ABOUT THIS EXERCISE. Search the listing below for the word "heart" and copy each line that holds it.
################
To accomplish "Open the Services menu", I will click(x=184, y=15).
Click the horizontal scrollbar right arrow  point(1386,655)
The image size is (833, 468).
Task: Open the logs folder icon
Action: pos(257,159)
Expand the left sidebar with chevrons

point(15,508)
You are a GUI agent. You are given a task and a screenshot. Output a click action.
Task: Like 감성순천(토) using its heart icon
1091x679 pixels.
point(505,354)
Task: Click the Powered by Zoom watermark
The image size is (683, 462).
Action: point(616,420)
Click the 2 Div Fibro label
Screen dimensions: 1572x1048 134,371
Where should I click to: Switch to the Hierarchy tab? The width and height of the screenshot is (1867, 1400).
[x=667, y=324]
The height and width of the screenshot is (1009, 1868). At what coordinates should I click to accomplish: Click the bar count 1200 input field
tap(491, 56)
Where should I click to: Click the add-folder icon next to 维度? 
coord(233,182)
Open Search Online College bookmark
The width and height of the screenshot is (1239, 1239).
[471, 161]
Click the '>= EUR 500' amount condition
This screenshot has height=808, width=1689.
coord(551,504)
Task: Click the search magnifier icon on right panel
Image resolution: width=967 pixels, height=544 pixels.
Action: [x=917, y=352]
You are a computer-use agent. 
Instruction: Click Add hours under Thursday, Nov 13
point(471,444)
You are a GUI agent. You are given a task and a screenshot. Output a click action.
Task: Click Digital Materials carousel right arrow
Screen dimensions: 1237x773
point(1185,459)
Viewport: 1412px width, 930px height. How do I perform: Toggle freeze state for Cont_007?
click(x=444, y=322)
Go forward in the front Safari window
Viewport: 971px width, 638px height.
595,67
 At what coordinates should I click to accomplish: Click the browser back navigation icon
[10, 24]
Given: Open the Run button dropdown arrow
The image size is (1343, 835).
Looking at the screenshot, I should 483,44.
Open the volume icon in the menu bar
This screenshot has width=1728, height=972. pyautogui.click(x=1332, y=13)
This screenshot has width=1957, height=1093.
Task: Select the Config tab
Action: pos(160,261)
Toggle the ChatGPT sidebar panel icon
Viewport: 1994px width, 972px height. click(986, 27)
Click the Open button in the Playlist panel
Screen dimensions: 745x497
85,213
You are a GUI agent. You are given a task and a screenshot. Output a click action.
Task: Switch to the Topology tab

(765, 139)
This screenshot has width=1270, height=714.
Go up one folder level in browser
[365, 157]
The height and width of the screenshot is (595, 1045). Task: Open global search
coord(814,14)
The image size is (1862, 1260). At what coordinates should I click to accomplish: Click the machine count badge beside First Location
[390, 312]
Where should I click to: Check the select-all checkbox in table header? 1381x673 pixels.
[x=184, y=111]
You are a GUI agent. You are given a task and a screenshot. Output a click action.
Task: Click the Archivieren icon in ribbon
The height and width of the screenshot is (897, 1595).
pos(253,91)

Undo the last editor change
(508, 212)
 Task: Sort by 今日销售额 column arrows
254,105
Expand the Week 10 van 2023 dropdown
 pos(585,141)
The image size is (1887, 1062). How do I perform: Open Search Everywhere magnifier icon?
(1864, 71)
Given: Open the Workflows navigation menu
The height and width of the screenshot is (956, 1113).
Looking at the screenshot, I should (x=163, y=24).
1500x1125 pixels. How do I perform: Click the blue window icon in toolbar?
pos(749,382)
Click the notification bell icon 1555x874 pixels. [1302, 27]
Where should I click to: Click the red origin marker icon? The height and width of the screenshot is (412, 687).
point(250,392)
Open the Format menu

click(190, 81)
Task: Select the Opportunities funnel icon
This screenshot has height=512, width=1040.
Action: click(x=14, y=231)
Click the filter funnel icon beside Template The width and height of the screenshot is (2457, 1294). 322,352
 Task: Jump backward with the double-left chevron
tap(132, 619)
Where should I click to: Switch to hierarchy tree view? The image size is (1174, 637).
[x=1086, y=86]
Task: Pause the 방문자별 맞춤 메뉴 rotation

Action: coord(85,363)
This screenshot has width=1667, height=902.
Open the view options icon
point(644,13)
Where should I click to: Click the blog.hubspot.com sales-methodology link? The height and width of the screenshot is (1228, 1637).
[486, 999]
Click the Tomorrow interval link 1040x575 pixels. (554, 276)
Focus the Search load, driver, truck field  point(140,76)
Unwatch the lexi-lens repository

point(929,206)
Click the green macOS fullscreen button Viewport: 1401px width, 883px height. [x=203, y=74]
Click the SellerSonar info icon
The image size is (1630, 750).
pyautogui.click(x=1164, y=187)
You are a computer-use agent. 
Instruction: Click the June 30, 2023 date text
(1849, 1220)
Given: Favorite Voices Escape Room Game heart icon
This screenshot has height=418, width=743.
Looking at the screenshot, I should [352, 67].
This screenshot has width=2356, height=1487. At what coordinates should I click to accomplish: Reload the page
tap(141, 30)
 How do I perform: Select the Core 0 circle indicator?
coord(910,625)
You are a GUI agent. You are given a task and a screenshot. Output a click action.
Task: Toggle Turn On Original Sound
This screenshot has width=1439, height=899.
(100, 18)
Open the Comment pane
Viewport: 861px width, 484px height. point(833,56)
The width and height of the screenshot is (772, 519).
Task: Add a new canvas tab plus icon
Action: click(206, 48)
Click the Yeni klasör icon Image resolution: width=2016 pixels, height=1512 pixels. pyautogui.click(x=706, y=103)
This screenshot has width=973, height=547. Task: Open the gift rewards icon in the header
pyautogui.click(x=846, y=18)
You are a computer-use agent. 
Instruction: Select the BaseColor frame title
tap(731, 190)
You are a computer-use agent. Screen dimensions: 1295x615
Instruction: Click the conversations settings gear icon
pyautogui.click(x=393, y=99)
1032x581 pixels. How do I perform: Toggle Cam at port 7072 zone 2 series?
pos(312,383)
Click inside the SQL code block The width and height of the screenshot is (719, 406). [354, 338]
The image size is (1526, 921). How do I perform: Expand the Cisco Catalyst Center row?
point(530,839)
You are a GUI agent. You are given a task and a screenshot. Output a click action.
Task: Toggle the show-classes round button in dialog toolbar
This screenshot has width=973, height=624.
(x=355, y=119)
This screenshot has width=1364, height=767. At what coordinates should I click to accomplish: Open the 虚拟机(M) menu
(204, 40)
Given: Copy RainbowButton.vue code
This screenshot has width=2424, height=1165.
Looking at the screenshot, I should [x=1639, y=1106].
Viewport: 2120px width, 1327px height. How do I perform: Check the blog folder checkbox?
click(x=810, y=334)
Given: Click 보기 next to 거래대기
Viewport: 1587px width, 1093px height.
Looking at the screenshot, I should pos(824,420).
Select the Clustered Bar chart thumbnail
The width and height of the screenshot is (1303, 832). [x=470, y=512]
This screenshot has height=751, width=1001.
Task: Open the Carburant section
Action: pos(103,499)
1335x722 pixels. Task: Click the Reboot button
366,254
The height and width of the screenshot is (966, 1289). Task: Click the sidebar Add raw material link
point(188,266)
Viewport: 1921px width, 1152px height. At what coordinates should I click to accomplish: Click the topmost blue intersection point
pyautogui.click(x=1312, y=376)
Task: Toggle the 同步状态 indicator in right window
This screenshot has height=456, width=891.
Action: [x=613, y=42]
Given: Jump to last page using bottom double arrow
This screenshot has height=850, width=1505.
################
YOUR SOLUTION.
Task: Like 감성순천(토) using its heart icon
Given: Favorite Voices Escape Room Game heart icon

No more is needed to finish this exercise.